_INPUT DATA_
==================================================
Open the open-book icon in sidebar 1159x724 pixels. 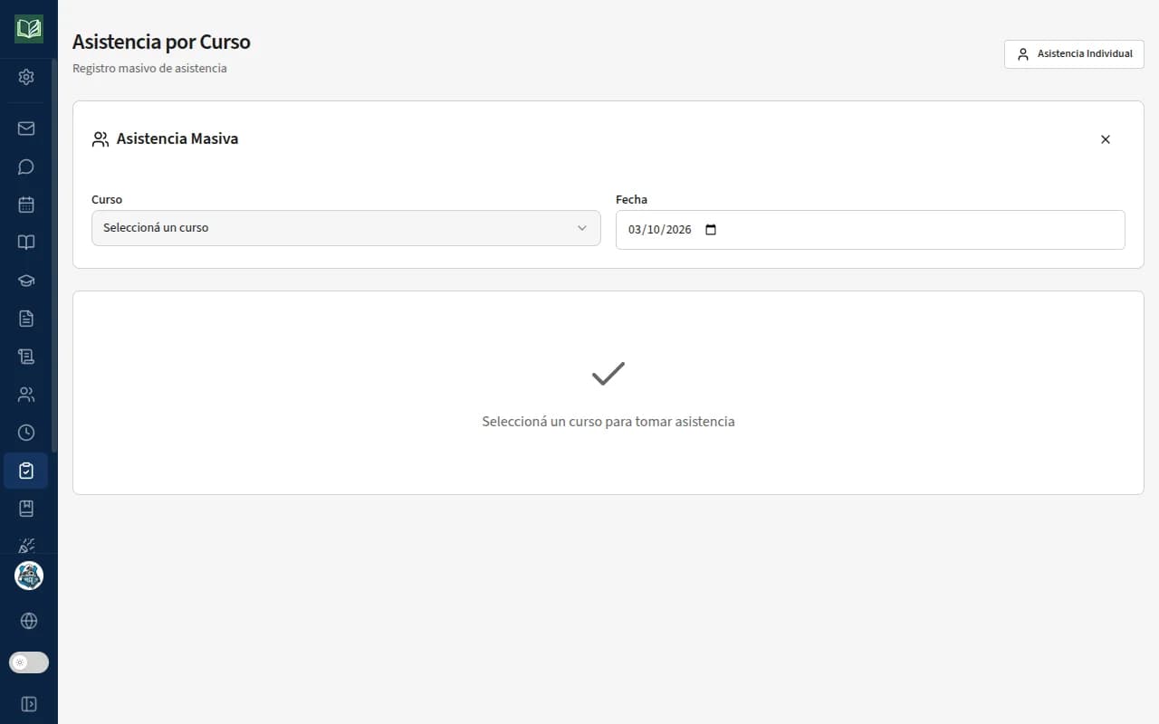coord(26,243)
==================================================
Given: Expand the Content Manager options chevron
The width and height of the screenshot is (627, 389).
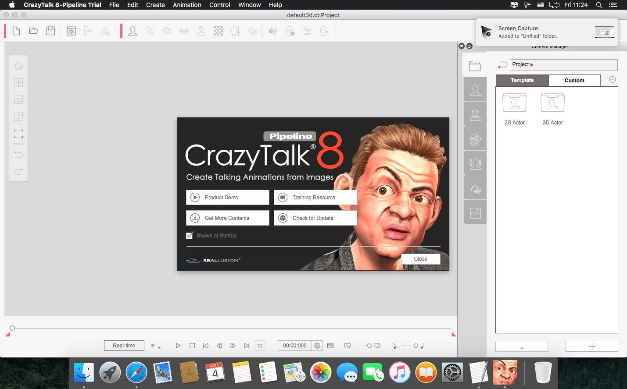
==================================================
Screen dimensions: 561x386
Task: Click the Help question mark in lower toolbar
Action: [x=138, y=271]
==================================================
_REQUIREMENTS_
Can you repeat everything from the line containing "Given: Expand the" down to the line containing "The width and" in the entries above, including both of those lines?

_ANSWER TO THE PROBLEM_
Given: Expand the Content Manager options chevron
The width and height of the screenshot is (627, 389).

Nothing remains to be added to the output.